Friday, July 17, 2009  

Your Credit Score... Do You Know It?


Over the past year or two, the ubiquity of those , "check your credit score" websites, ads, ad banners, email spam, has grown disturbing. Lately, it seems like half the banner ads that sneak past my Firefox blocking scripts have to do with credit scores. My dad uses AOL for his ISP (over a cable modem, which drives me crazy) and every email he sends has a little ad bar at the bottom, and it's always full of credit score ads. (Apparently they run TV ads too, though I had no way of knowing before I saw the video at the link below.)

I neither know nor care what my credit score is (too high, judging by all the goddamned pre-approved credit card offers I get snail mailed), and hadn't really given any thought to the ads, other than to wonder who was buying them and how the companies selling them were making enough money off of them to keep up the ad buys. If I'd had to guess, I would have said they were ID-theft scams. Trojan horses to obtain your personal information which would then be resold to every other rip off service on earth. Whether or not they correctly informed you of your credit rating wasn't even something I'd seriously considered.

Apparently they're not that bad, or so this financial blogger informs me. Well, they might be; he doesn't address the info-selling aspect of things, but he does point out what a waste of money any such services are.
First, the score itself is not very useful to consumers. What's useful is the report -- if there's an error on the report, then the consumer can try to rectify it. Secondly, and much more importantly, if you want a free credit report, there's only one place to go: annualcreditreport.com. That's the place where the big three credit-rating agencies will give you a genuinely free copy of your credit report once a year, as required by federal law.

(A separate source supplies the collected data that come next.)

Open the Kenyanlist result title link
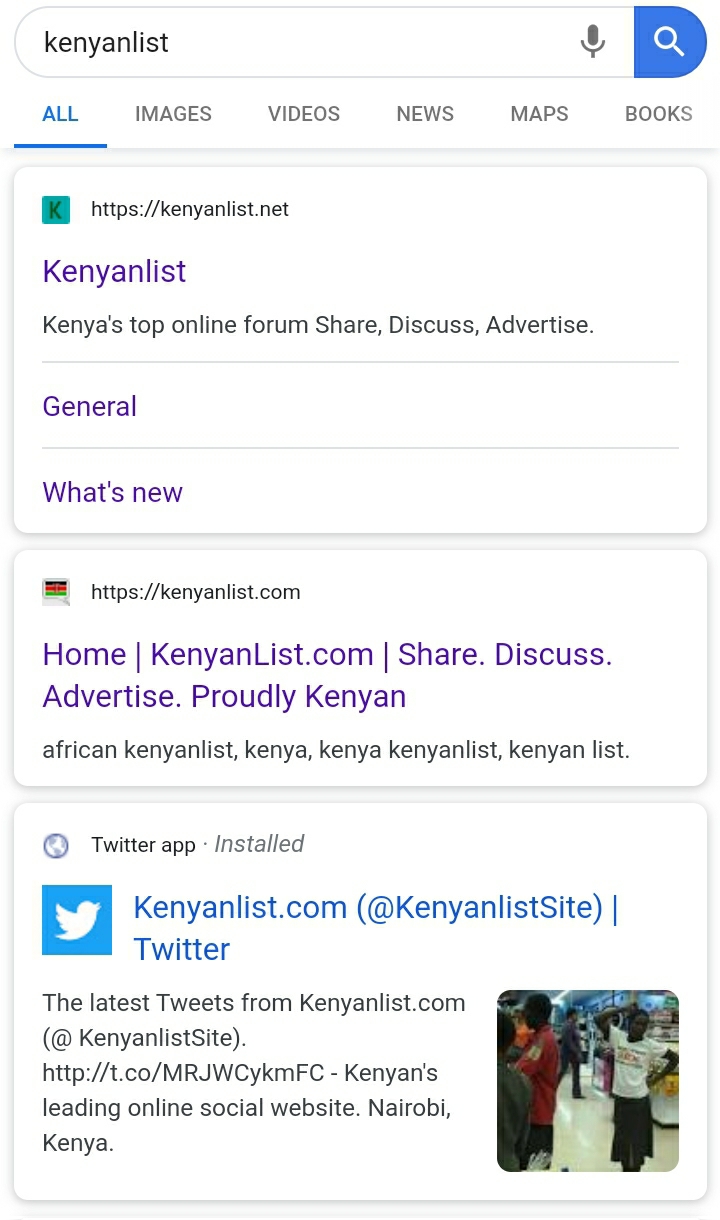 click(114, 272)
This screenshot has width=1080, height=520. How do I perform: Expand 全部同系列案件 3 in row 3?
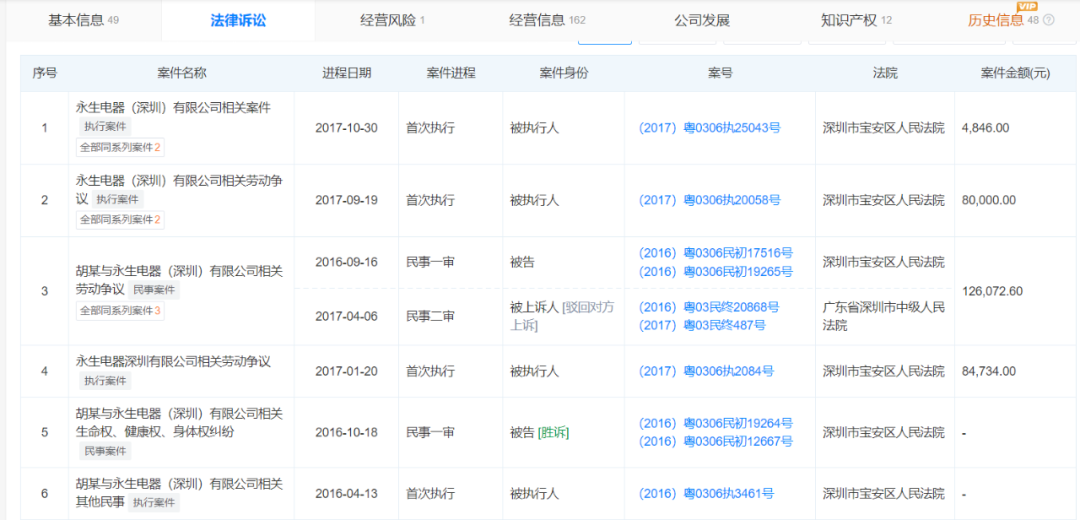(x=118, y=310)
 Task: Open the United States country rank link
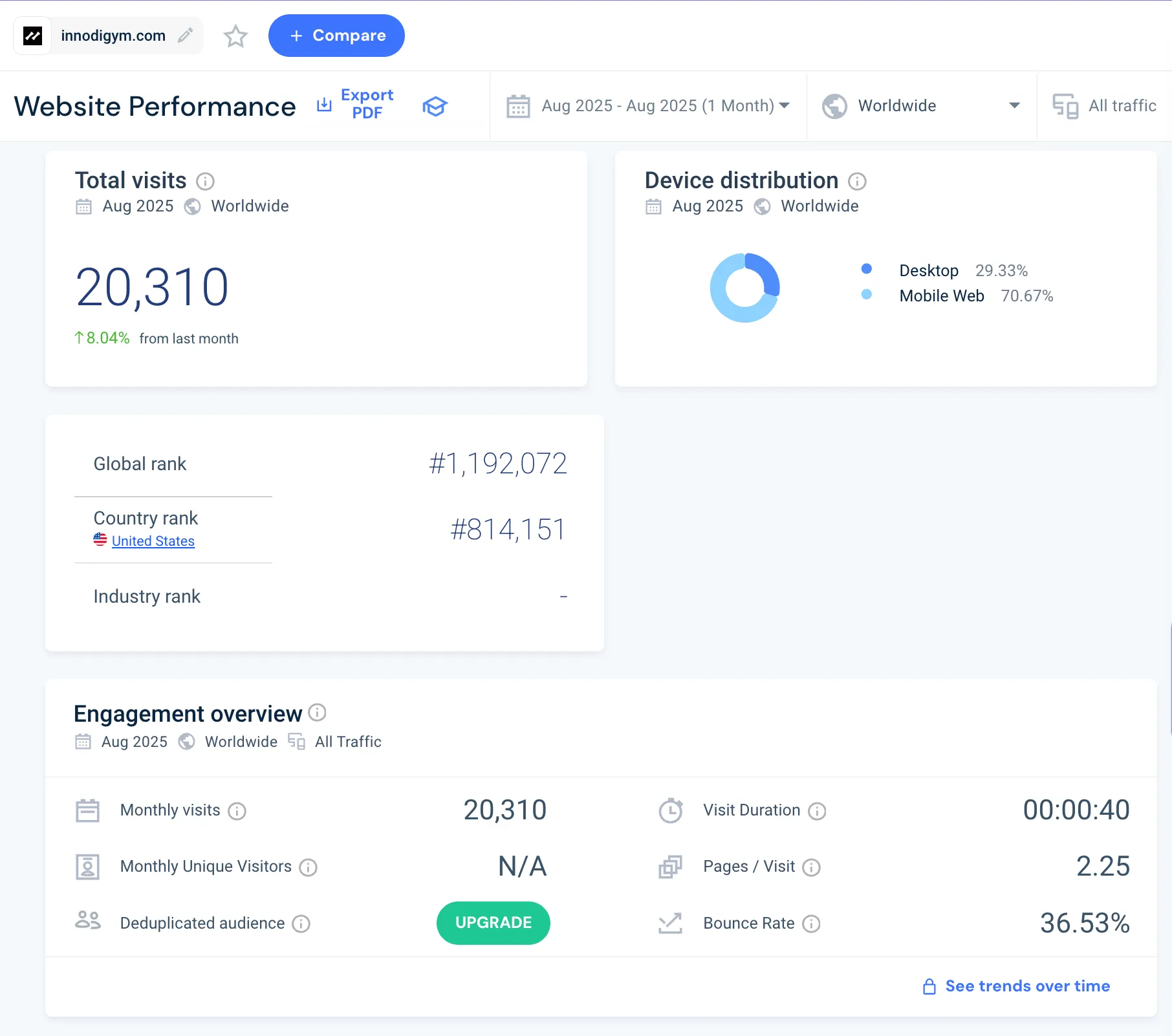point(153,541)
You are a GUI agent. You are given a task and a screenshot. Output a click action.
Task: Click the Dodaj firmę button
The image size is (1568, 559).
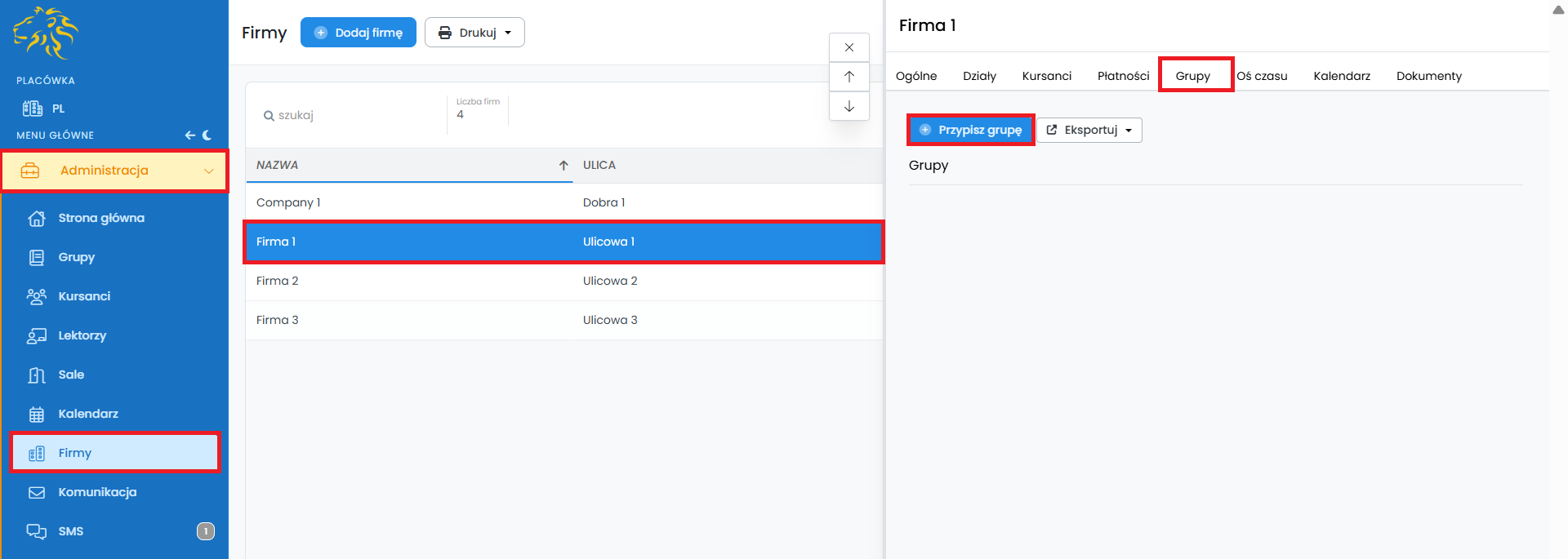359,33
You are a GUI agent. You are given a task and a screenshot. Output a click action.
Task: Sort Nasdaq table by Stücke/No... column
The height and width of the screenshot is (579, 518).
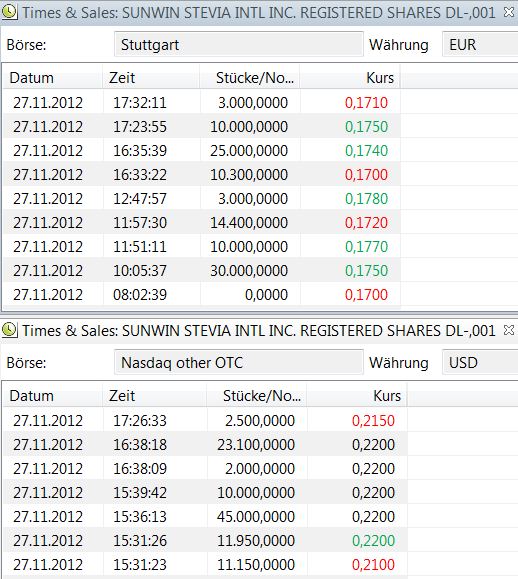257,395
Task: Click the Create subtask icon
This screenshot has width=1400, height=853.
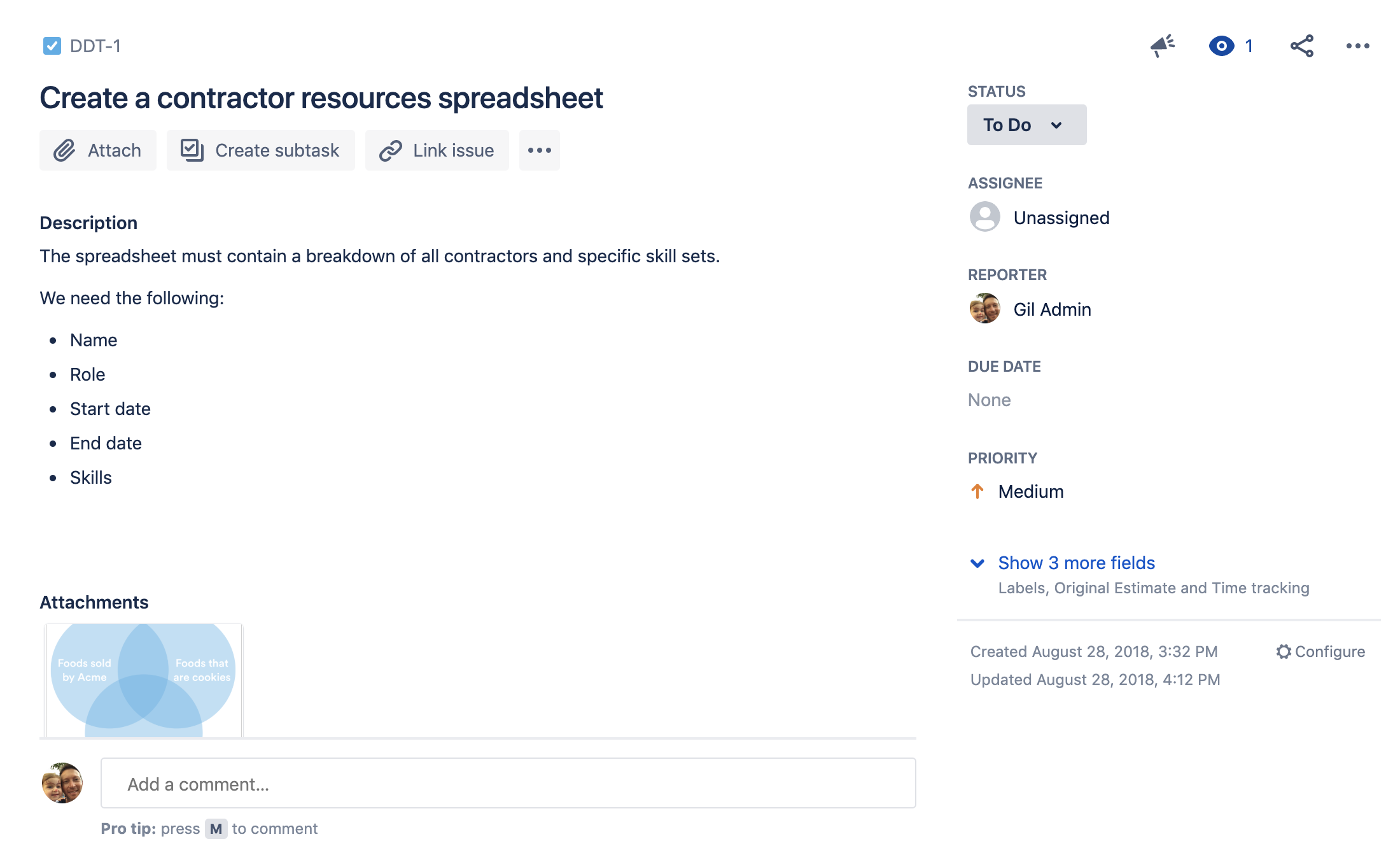Action: click(190, 150)
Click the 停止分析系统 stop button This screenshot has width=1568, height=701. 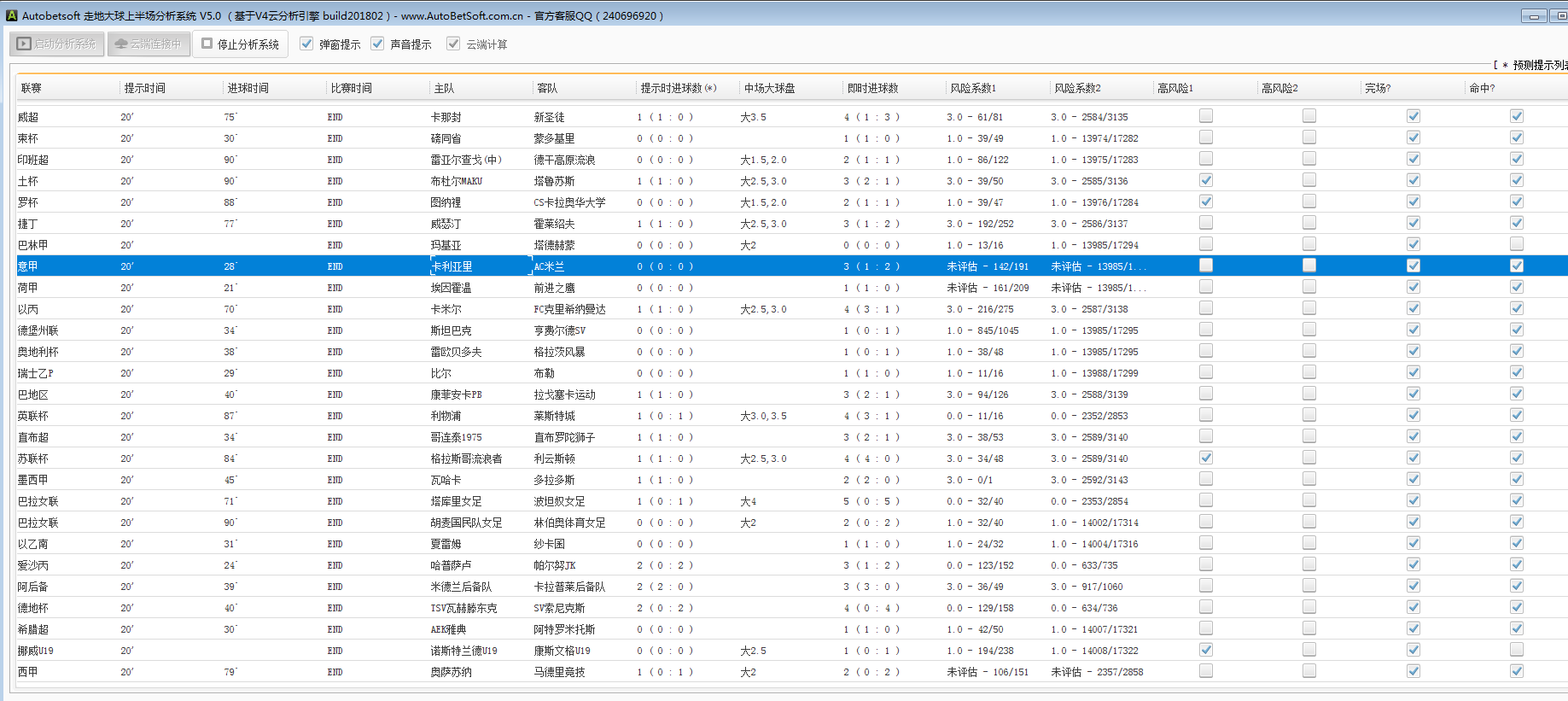(x=240, y=44)
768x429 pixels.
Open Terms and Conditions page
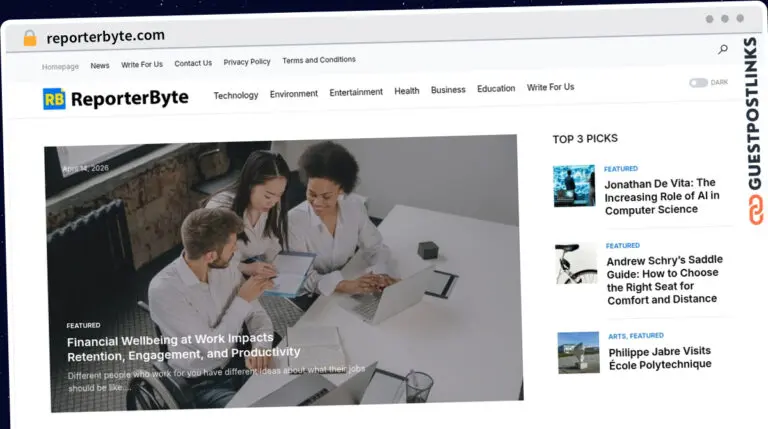coord(319,60)
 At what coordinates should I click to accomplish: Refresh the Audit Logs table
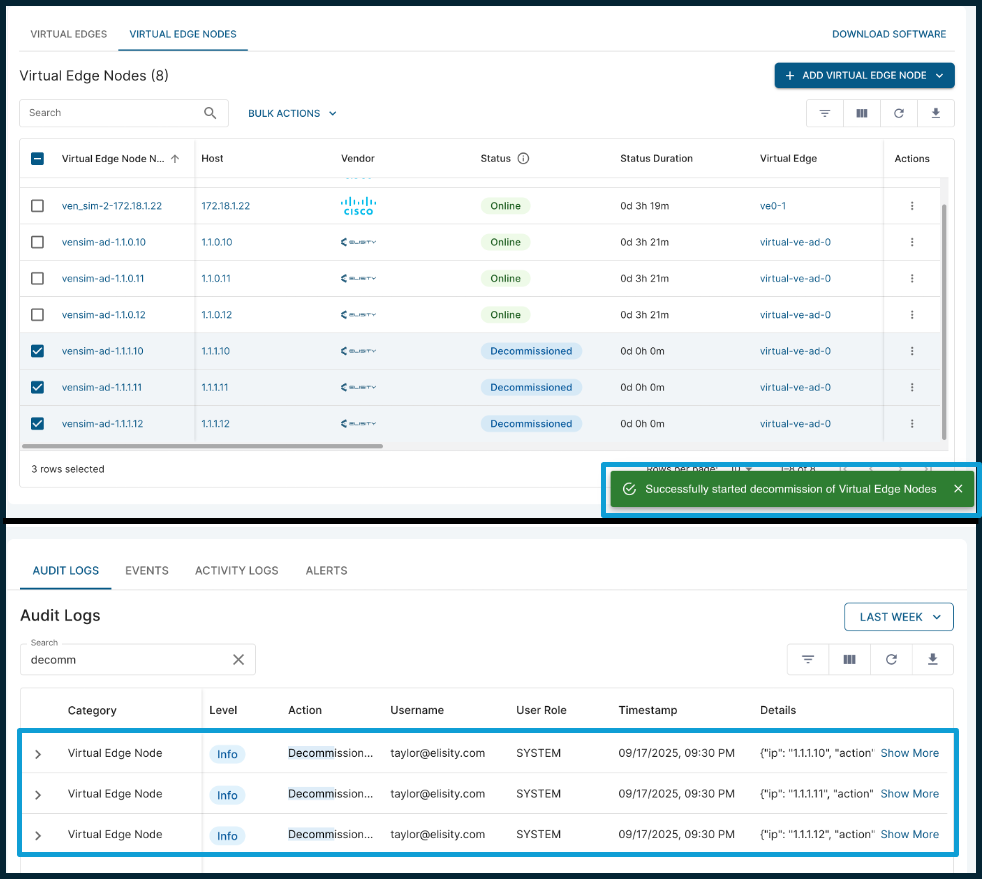click(x=891, y=660)

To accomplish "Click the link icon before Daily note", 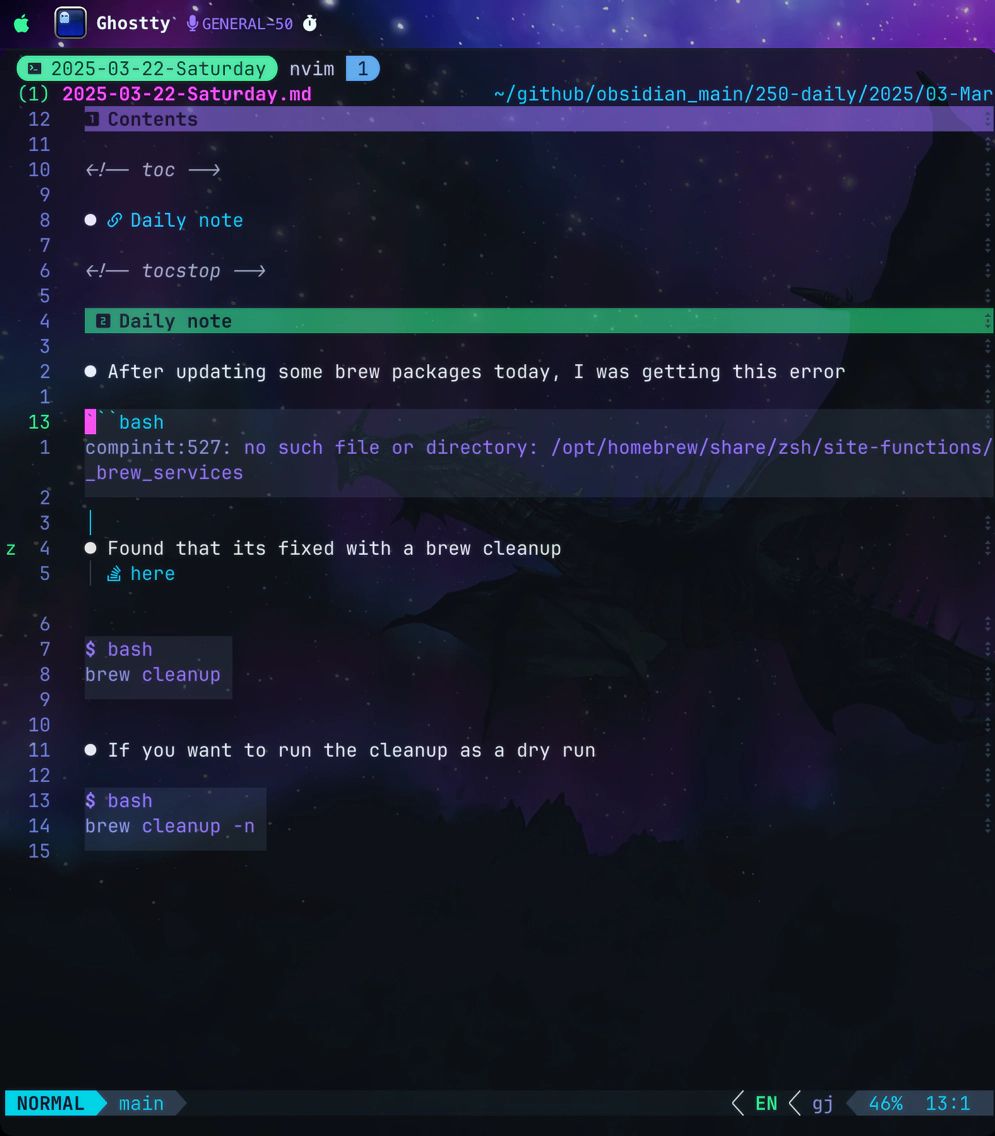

You won't be surprised to hear that freescore.com is not free: in order to get any information out of them at all, you have to authorize them to charge you a $29.95 monthly fee. They even extract a dollar out of you up front, just to make sure that money is there.

Ben Stein, here, has become a predatory bait-and-switch merchant, dangling a "free" credit report in front of people so that he can sock them with a massive monthly fee for, essentially, doing nothing at all. Naturally, the people who take him up on this offer will be those who can least afford it.
I actually think this is good news. Not that Ben Stein is a hack, but that these services are just preying on the vulnerable and gullible to sell them something free for $30 a month. I'd have expected a much more massive fraud.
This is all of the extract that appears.